So MeduSirena Marina is a gorgeous fire-eating professional mermaid in Fort Lauderdale intent on bringing back old-style aquatic entertainment – or retro-tainment – to the world at large. She’s also one of the featured performers, along with Hannah Fraser, at the World Mermaid Awards this August. She performs all over Florida, and appears regularly at the Wreck Bar in Fort Lauderdale with her MeduSirena Pod of Mermaids – her aquatic performance students – swimming alluringly in a pool visible to barflies through small porthole windows (this is the same place, incidentally, where the mermaid tank scene from Where the Boys Are was filmed). She combines belly dance, stunt dancing, Exotica and Polynesian Dance in her performances, which some Weeki Wachee ladies raved about to yours truly. So I am very excited to see some MeduSirena Marina for myself in Las Vegas this summer. But in the meantime, here’s our Q and A.
So when did you become a mermaid?
I don’t think there was ever a time I “became” a real mermaid. I’m simply aquatic performer. I was raised on the islands of the West Indies, where I learned to free dive at age three, so I have been underwater for a lot of my life.
Do you feel differently in and out of the water? What about with and without your tail?
I suppose it’s the physical equivalent of being bilingual. One behaves differently in and out of the water, of course. In dreams during sleep, however, all bets are off.

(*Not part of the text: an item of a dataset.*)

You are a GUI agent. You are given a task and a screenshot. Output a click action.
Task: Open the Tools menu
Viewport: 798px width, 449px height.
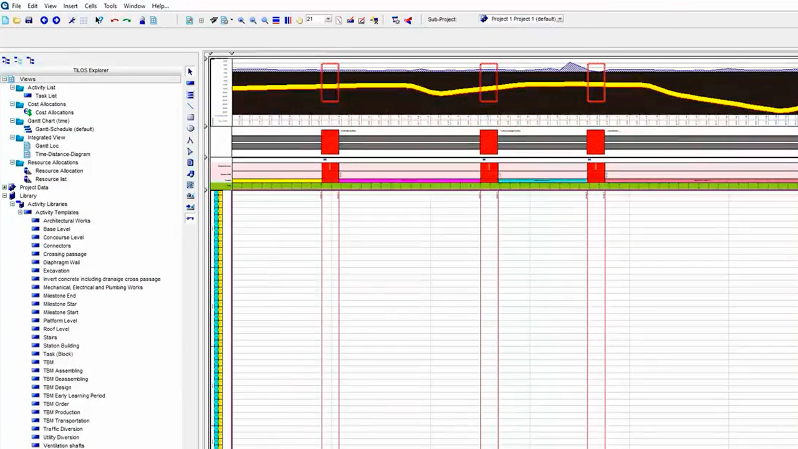[110, 6]
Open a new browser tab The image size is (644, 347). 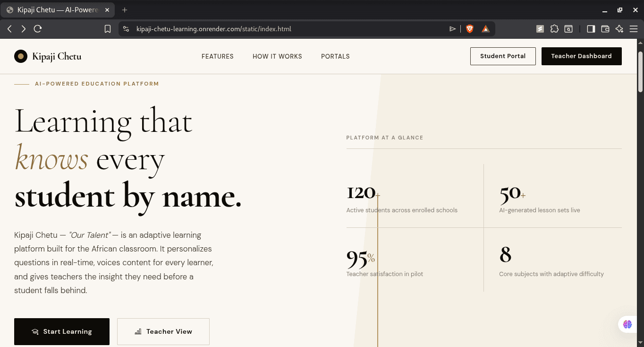(x=125, y=10)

Swimming and walking/running are always interchanged – so they both must be quite ingrained in me.
Swimming while wearing the fin certainly is different than swimming without it; as a result, different techniques have to be implemented for fluidity.
How would you define the mermaid’s appeal?
The mermaid is an iconic figure that many can identify with, historically as well as in popular culture. Perhaps it’s a person’s perception blended with the mythological – where one can fill those missing pieces themselves, and make the figure all their own, therefore identifying with it better. For myself, I find the vision of the mermaid to be an artistic vessel, a familiar medium for sub-aquatic expression. It allows me the opportunity to present to the viewer something that they not only can identify with, but can take in as a new experience.
I never wish for the audience to think I’m trying to be a mermaid. The tail is but an implement. I want them to see the physical performer expressing through movement – hopefully they will enjoy watching the performance as much as I enjoy having the honor of presenting it.
Have you always been attracted to mermaids specifically?
Not specifically. Although it’s easier to “relate” to mermaids – at least the top half! – I’m attracted to all types of sea life. My marine biology background allowed me to truly appreciate the physiological differences and movements of aquatic species. Those were and continue to be some of my best “mentors.”
Can you tell me about your performances, and what inspires them?
I perform stunts such as fire eating, bed of nails and others, as they are based on older stage performances that were popularized through vaudeville and the Golden age of tourism, a time when hotels and theaters often had aqua/stunt shows. It is my contribution to “Retrotainment Preservation.” I sincerely hope to help continue and return and cultivate this almost forgotten movement art form.
I’ve been very interested in aquatic spectacles since I was a child. I loved watching diving shows at Cypress Gardens, the Weeki Wachee Mermaids in Florida, Annette Kellerman (the original Million Dollar Mermaid) silent films, and of course those amazing Hollywood numbers featuring the great Esther Williams, just to name a few. As the popularity of these types of spectacles later decreased, the entire genre seemed to get narrowed down and only become identified by most as the sport of “synchronized swimming,” which has evolved to be quite different.
I’d like to try and bring some of the older genre back, to allow the audience member to see something that appears surreal and is actually done by a different style of performer. Recently, someone watched a video of my underwater performance and commented that it looked computer-rendered. I found that quite amusing, that the lines between human abilities and those aided with technology are now becoming blurred.
(**I was however, filmed performing underwater and given a CGI tail in post for the “Virtual Aquarium” display currently playing at the City of Dreams in Macau.)
What do you think about Ariel?
I see “Ariel” as a teenager who changed her outward appearance and left behind her identity to impress a boy, and was rewarded by “getting him” in the end. Dunno if that’s the best message. Also, in the Disney version all the “bad” is channeled unto the “Ursula” character, who was actually a very fair and honest character in the original story.
Can you describe some of your mermaid tricks?
Equanimity in liquid space is the goal. I wouldn’t call it a trick – more of a movement style.
I love the intimacy of just swimming up to a window and flowing with the surroundings, to dance in liquid space. From my perspective, riding the created current; from the audience’s standpoint, watching a dancer gliding while defying gravity.
Finally, do you have any advice for aspiring mermaids?
Study, train, and learn how water and the human body work together. Lots of cardiovascular and strength training. Use the water around you as a medium rather treading it. Most importantly: be original, credit your inspirations and role models, and stay humble.